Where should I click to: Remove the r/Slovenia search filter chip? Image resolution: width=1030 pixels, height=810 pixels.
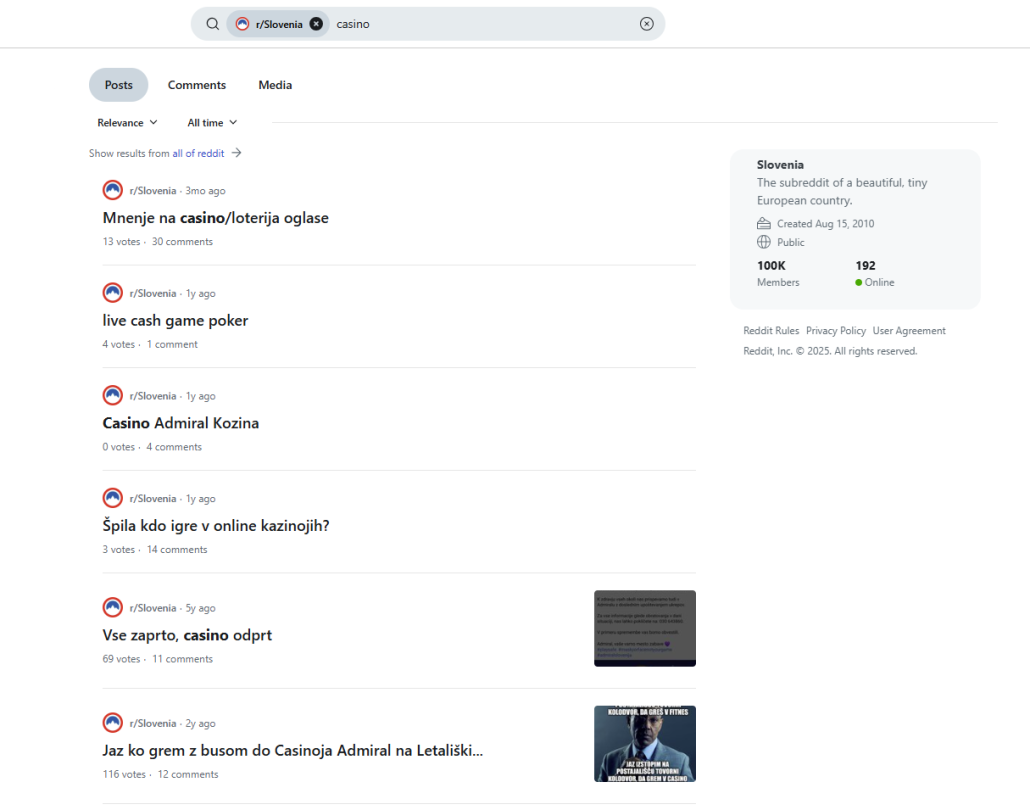tap(316, 24)
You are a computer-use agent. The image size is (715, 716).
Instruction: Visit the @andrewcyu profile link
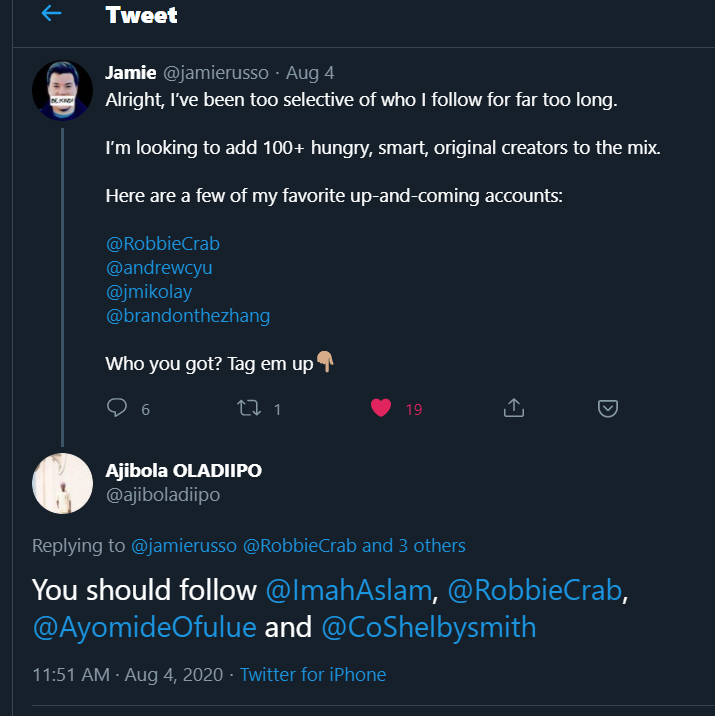pos(159,267)
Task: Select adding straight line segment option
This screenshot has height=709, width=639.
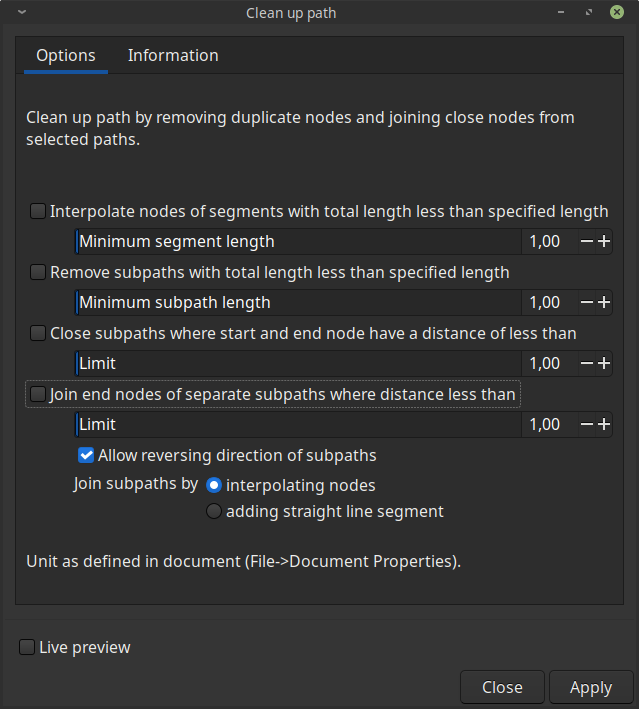Action: coord(213,511)
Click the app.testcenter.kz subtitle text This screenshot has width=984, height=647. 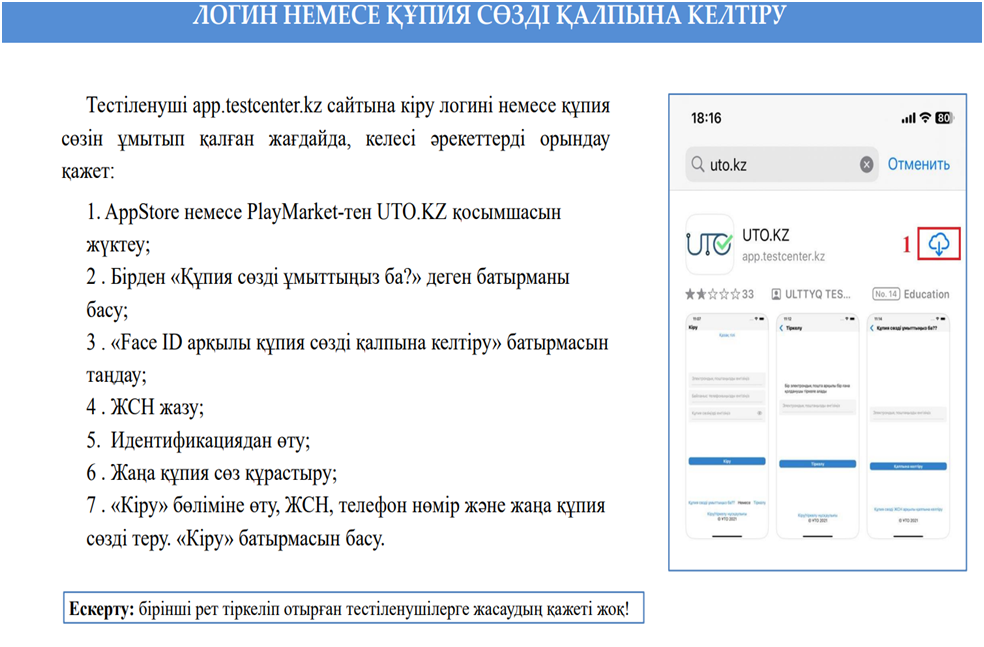[783, 257]
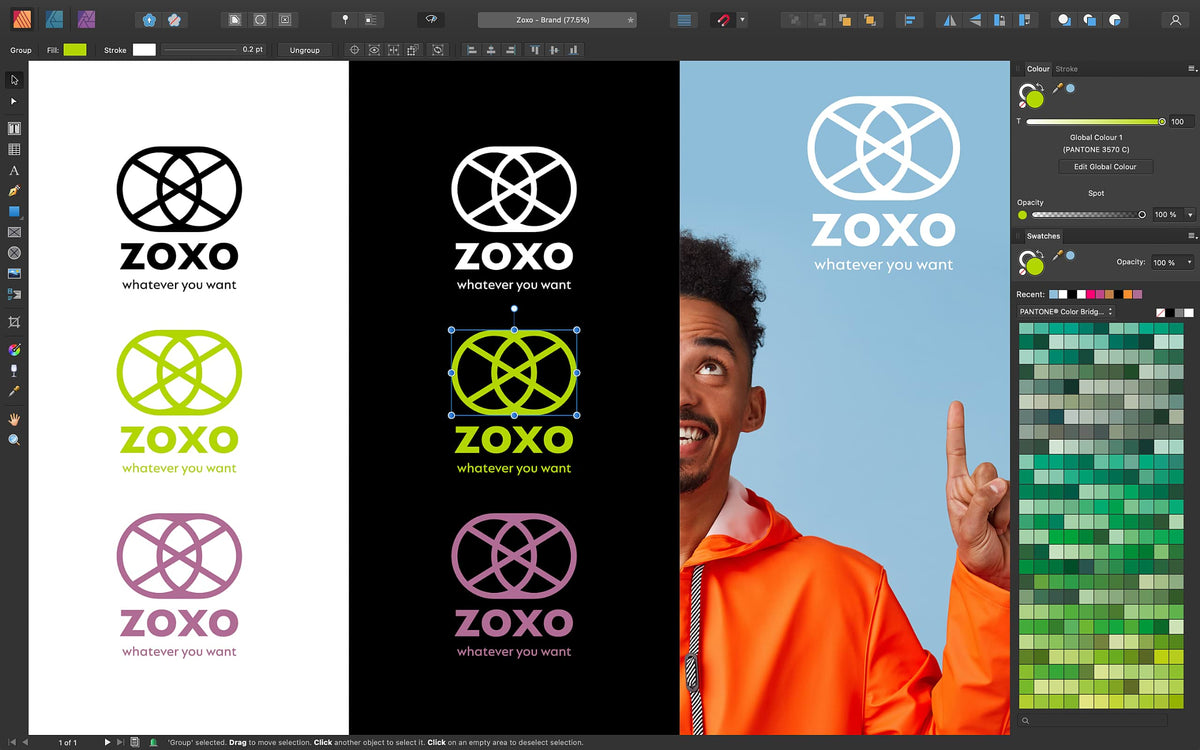Image resolution: width=1200 pixels, height=750 pixels.
Task: Open the PANTONE Color Bridge palette dropdown
Action: pos(1065,311)
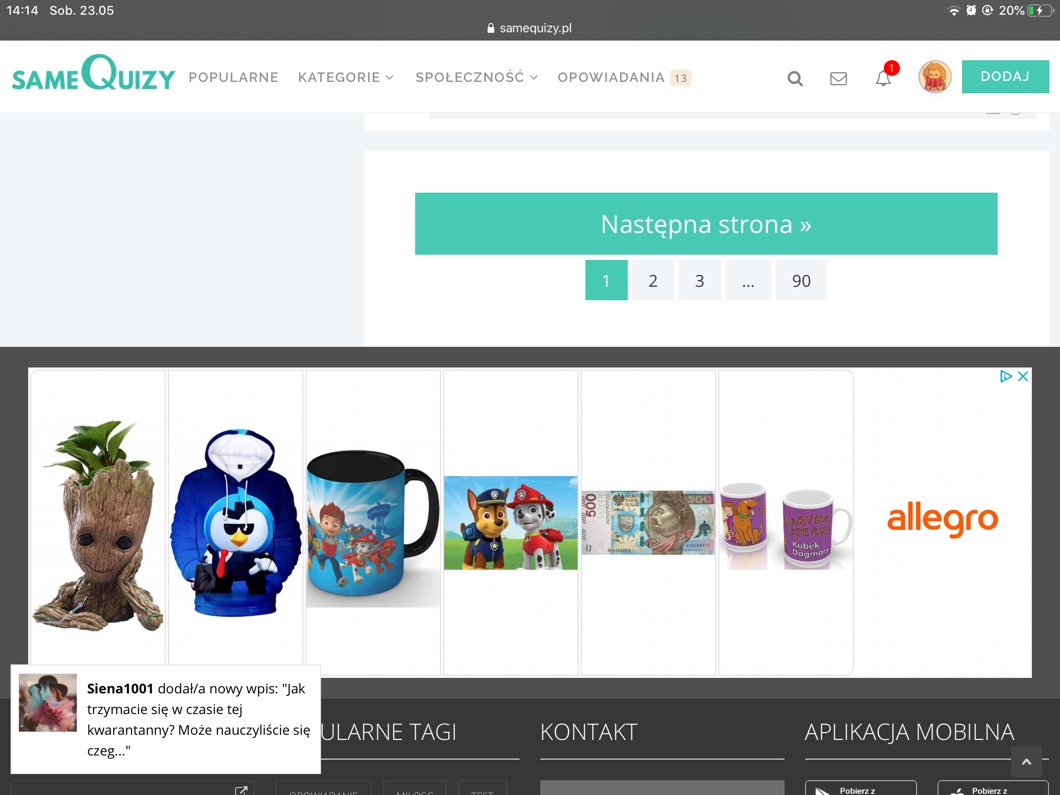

◇ ◇ ◇ ◇

• [WHAT IS EXPECTED]: Return each line of the records above that contains the string "Task", with matching case.

• [ANSWER TO THIS PROBLEM]:
Task: Select adding straight line segment option
Task: Open the PANTONE Color Bridge palette dropdown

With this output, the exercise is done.